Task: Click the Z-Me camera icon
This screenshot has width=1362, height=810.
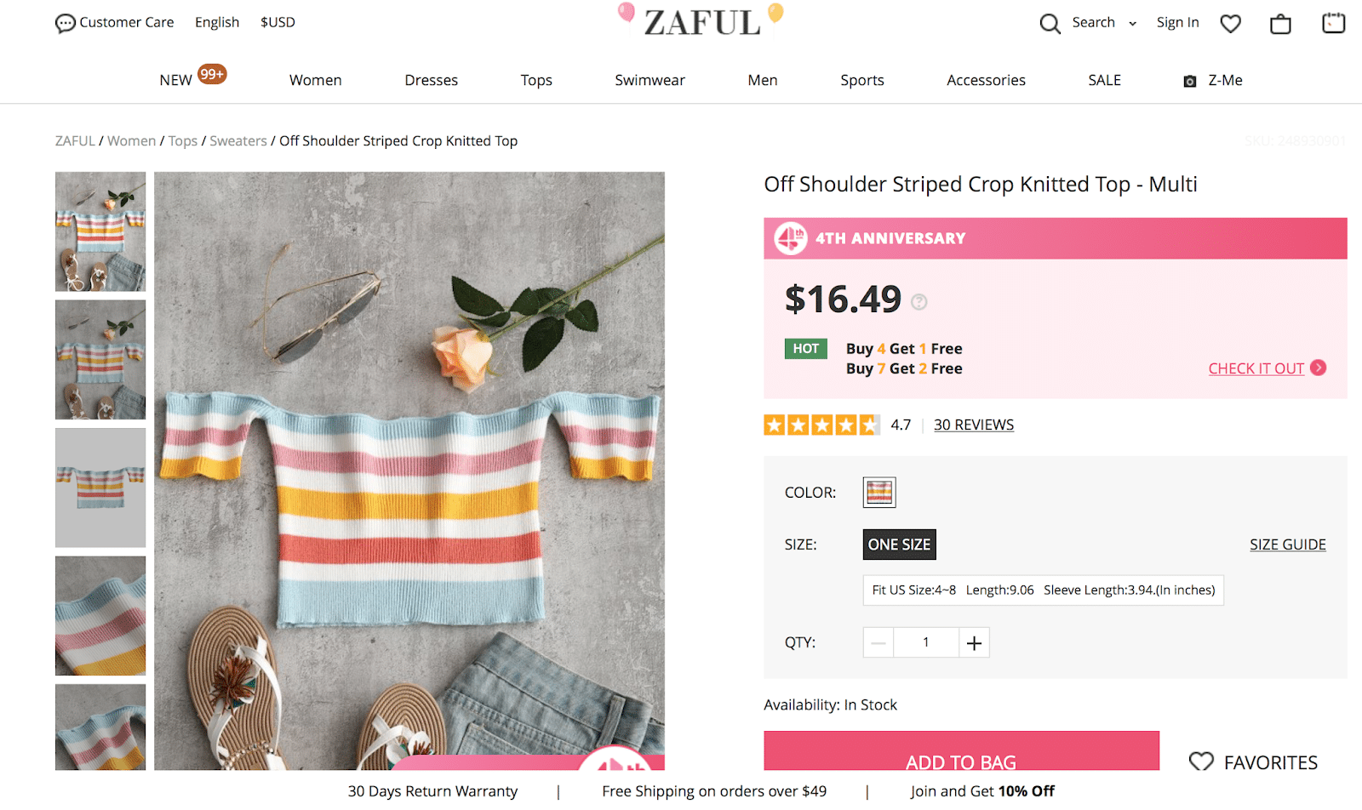Action: pos(1190,81)
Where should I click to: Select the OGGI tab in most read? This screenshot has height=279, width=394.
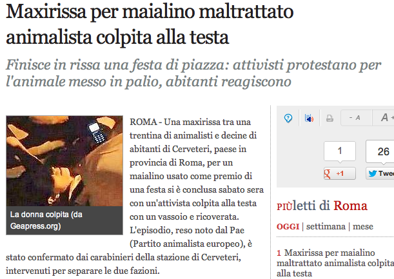click(x=288, y=227)
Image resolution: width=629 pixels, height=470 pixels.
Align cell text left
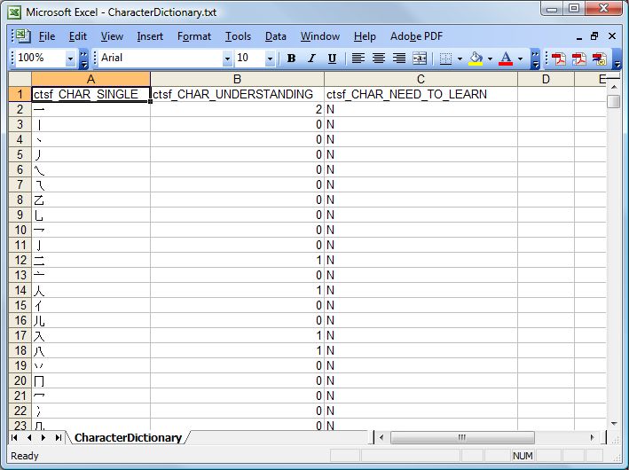[x=358, y=59]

○ ○ ○ ○ ○

Your instructions: Please write out every line of the rows above as a numbered list. Skip any blank lines and leave out the pictures.

Solution for this problem:
1. Task: Click the Z-Me camera icon
2. This screenshot has width=1362, height=810.
3. Action: pos(1190,81)
4. Where should I click to: Select the OGGI tab in most read? This screenshot has height=279, width=394.
5. click(x=288, y=227)
6. Image resolution: width=629 pixels, height=470 pixels.
7. Align cell text left
8. [x=358, y=59]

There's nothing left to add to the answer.